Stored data
▽

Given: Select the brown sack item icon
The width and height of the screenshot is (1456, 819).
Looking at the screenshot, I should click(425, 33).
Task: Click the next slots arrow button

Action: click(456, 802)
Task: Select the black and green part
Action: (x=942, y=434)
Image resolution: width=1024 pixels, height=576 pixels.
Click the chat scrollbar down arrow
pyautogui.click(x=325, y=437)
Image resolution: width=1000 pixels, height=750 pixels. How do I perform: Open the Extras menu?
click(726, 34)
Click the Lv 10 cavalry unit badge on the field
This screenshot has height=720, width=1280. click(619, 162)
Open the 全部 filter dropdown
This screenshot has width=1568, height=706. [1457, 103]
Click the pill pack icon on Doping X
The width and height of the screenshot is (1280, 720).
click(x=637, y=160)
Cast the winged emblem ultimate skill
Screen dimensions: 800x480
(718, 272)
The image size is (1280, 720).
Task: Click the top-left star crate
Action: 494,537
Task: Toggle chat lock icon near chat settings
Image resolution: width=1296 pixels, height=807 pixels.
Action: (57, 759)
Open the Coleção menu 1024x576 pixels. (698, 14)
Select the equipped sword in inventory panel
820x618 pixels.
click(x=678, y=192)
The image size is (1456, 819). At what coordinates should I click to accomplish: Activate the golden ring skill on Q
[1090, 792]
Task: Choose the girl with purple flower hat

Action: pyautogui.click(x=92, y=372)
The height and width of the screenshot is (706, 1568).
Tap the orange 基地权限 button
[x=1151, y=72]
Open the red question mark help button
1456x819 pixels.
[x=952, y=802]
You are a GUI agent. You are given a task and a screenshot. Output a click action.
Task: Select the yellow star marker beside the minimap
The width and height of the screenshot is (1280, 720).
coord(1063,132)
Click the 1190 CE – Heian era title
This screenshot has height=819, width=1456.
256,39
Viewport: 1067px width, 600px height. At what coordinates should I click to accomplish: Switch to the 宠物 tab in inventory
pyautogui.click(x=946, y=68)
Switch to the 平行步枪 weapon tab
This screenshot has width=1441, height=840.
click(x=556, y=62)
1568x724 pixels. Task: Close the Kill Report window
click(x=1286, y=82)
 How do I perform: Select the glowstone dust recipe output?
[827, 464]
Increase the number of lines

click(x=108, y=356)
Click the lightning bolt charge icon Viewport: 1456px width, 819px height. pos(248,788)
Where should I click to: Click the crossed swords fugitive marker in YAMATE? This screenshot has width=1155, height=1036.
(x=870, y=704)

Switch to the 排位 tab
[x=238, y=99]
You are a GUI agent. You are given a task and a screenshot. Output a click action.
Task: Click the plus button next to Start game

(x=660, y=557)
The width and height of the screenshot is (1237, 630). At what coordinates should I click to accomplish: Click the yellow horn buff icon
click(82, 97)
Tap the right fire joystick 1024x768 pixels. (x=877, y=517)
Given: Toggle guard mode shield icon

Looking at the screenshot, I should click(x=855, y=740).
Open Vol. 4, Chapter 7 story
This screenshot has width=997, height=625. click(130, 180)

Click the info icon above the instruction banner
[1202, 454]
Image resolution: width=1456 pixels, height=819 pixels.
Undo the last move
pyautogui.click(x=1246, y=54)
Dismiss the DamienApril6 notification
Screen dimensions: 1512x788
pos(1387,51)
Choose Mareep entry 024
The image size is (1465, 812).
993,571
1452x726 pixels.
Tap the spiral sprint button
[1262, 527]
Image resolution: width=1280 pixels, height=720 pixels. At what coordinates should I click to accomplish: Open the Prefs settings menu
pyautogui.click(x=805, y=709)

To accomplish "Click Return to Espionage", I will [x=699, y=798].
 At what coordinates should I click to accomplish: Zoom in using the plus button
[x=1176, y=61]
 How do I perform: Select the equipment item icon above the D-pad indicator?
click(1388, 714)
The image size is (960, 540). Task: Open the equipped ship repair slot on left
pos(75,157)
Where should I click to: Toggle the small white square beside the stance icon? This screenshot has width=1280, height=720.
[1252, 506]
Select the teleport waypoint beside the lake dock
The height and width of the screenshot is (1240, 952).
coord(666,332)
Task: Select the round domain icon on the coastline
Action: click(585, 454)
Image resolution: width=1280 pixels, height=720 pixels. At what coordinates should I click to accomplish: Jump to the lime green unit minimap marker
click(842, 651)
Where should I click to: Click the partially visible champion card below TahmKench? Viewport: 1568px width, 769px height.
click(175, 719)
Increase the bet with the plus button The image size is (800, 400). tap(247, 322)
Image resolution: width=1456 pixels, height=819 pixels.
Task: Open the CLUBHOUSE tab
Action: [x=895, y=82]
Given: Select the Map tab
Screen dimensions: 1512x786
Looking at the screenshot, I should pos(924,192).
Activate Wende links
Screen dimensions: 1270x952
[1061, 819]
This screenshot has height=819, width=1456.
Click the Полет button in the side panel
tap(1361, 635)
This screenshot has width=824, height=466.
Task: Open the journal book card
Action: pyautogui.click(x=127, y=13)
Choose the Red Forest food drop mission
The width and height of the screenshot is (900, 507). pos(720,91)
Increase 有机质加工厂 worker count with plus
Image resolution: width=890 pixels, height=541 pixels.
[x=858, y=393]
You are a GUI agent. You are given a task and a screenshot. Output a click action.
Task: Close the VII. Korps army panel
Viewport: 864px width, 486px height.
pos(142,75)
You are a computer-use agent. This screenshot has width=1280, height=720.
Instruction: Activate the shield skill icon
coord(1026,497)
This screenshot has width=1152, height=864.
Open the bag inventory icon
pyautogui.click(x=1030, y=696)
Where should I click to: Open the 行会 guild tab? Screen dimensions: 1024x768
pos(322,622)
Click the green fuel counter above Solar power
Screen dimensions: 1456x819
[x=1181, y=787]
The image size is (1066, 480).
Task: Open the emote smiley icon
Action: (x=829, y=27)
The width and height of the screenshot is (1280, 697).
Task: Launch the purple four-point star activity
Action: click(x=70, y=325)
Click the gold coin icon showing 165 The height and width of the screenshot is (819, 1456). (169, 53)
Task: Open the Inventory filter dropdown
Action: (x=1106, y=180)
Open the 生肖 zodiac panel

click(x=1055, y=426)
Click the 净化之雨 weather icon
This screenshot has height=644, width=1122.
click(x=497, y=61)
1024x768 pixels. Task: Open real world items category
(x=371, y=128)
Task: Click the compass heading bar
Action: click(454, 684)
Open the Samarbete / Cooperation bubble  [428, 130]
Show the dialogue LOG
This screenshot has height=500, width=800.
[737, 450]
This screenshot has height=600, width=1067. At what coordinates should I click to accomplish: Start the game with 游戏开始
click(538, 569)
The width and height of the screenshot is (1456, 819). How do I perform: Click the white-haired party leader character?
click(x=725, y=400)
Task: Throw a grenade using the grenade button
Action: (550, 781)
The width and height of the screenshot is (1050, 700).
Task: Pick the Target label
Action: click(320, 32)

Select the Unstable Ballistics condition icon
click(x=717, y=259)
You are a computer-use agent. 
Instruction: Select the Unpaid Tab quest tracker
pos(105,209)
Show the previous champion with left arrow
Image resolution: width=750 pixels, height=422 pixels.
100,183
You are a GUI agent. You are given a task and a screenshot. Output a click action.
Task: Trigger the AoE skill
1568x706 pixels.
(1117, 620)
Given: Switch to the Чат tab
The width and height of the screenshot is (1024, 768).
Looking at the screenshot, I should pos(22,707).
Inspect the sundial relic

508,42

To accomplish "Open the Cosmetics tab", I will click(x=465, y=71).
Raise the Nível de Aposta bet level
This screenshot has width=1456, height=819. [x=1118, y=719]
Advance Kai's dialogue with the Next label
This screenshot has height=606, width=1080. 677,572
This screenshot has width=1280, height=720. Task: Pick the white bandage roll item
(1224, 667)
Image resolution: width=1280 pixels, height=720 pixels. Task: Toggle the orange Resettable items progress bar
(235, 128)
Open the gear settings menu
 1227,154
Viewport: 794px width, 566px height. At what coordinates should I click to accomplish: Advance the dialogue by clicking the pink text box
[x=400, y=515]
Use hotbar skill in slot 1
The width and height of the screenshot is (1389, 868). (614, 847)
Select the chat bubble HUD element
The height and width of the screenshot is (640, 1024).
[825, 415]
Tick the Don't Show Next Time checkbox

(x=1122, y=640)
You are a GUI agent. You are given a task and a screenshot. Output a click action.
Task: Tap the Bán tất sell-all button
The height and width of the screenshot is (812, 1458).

△

Exercise brief:
Count the lines in the stored data above that contain the word "settings" and give only that number.

Finished task:
3